Le RASSO : Il y a parfois un grand écart entre ces théories et la pratique, comme un « mode d’emploi » qui serait impossible à appliquer avec ses propres enfants. As-tu des conseils à donner pour aider les mères désespérées et arrêter de se dire « Oui, c’est bien beau dans les livres, mais chez moi ça ne fonctionne pas ! » ?

SC : Je te rassure : chez moi non plus, tout ne fonctionne pas !! Et tant mieux, après tout, car s’il existait une formule magique, où serait notre liberté ? D’ailleurs, si quelqu’un promettait de régler tous nos problèmes, mieux vaudrait partir en courant… En effet, l’éducation bienveillante pourrait être perçue comme une injonction supplémentaire. Moi, j’aime à la voir comme une alternative médiane entre une éducation trop rigide et une éducation trop laxiste. Elle offre des outils qui sont autant de clés. À nous de choisir celles qui correspondent à nos besoins du moment. Mais ne cherchons pas à être des mamans 20/20 ! Toutes, nous tâtonnons, nous avançons, nous nous trompons, nous demandons pardon, nous cherchons, nous réussissons ici et échouons là... La vie est un perpétuel ajustement. Notre imperfection nous renvoie à notre condition de créatures : nous ne sommes pas Dieu, nous ne sommes pas le Sauveur, même de nos enfants. C’est notre chance de chrétienne de pouvoir nous en remettre à Lui avec humilité, d’entrer dans son tempo, qui n’est pas le nôtre, de déposer à ses pieds notre culpabilité si souvent inhérente à la maternité, mais dont Il veut nous délivrer, et de grandir en confiance, quoiqu’il arrive.

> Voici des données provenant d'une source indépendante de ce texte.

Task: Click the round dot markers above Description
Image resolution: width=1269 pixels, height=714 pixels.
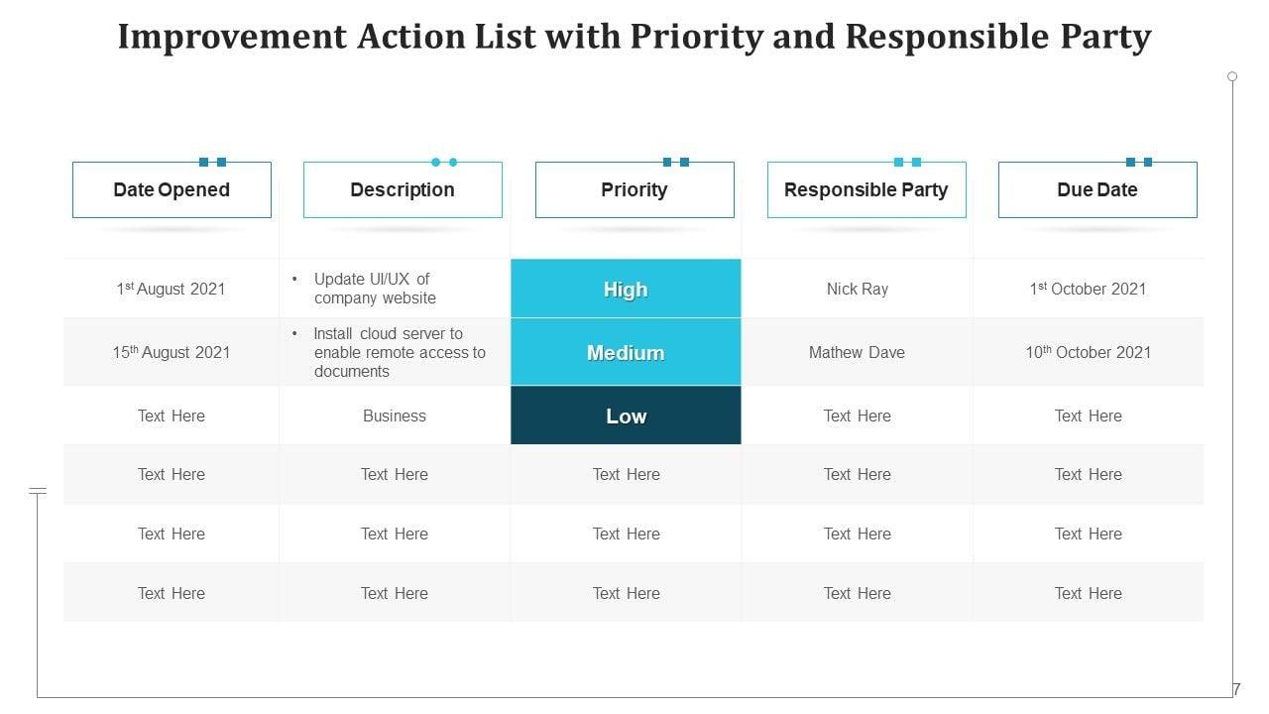Action: pyautogui.click(x=444, y=162)
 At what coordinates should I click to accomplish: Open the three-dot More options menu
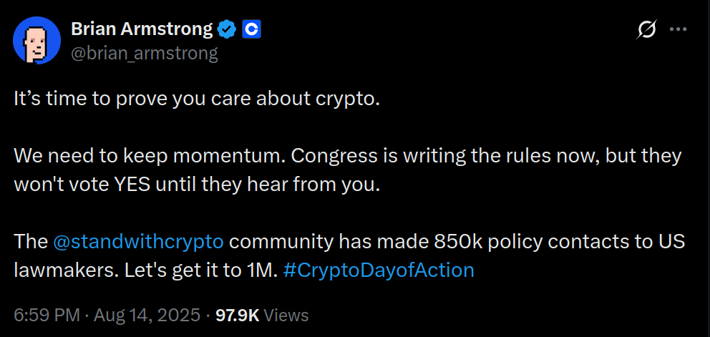coord(678,29)
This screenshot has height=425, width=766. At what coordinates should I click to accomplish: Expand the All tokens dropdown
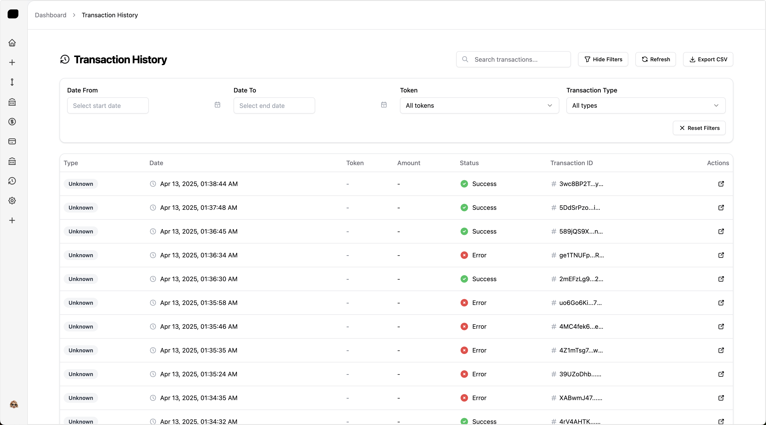coord(479,105)
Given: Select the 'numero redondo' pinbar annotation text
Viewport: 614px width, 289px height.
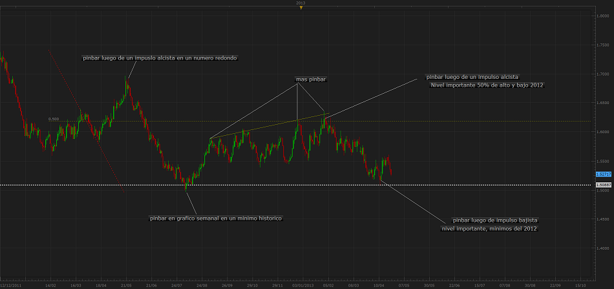Looking at the screenshot, I should (160, 58).

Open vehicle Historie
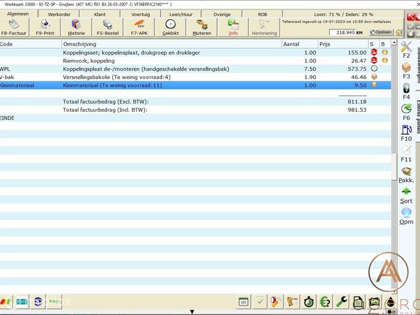point(77,28)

Le RASSO : Les dialogues de Sophie avec ses neveux évoquent d’une très belle manière la faculté des enfants à s’éveiller à la vie spirituelle. Comment la foi change-t-elle notre manière d’éduquer nos enfants ?

SC : Nous sommes infiniment aimés et faits pour la vie éternelle. Ces vérités de foi structurent toute notre éducation, parfois à notre insu. Dans une société individualiste, consumériste et matérialiste, notre foi nous rappelle à l’essentiel. Nous le savons : le but de la vie ne se résume pas à faire une grande école de commerce pour être quelqu’un d’important, gagner beaucoup d’argent et consommer toujours davantage. Alors nous essayons, tant bien que mal, à enseigner l’attention aux plus démunis - « le plus fort qui protège le plus faible » -, à prendre soin de son âme, à dialoguer avec Dieu, à le consoler par notre amour, nos petits efforts et sacrifices d’ici-bas… Et puis, au quotidien, l’espérance et la foi qui nous animent nous donnent la certitude de pouvoir lâcher la branche (ou notre enfant !) : Dieu sera toujours là pour nous rattraper. C’est une grande consolation, je trouve, et un motif d’action de grâce au quotidien.

Eduque-moi si tu peux, Stéphanie Combe, Editions Quasar, juin 2020, 15 euros.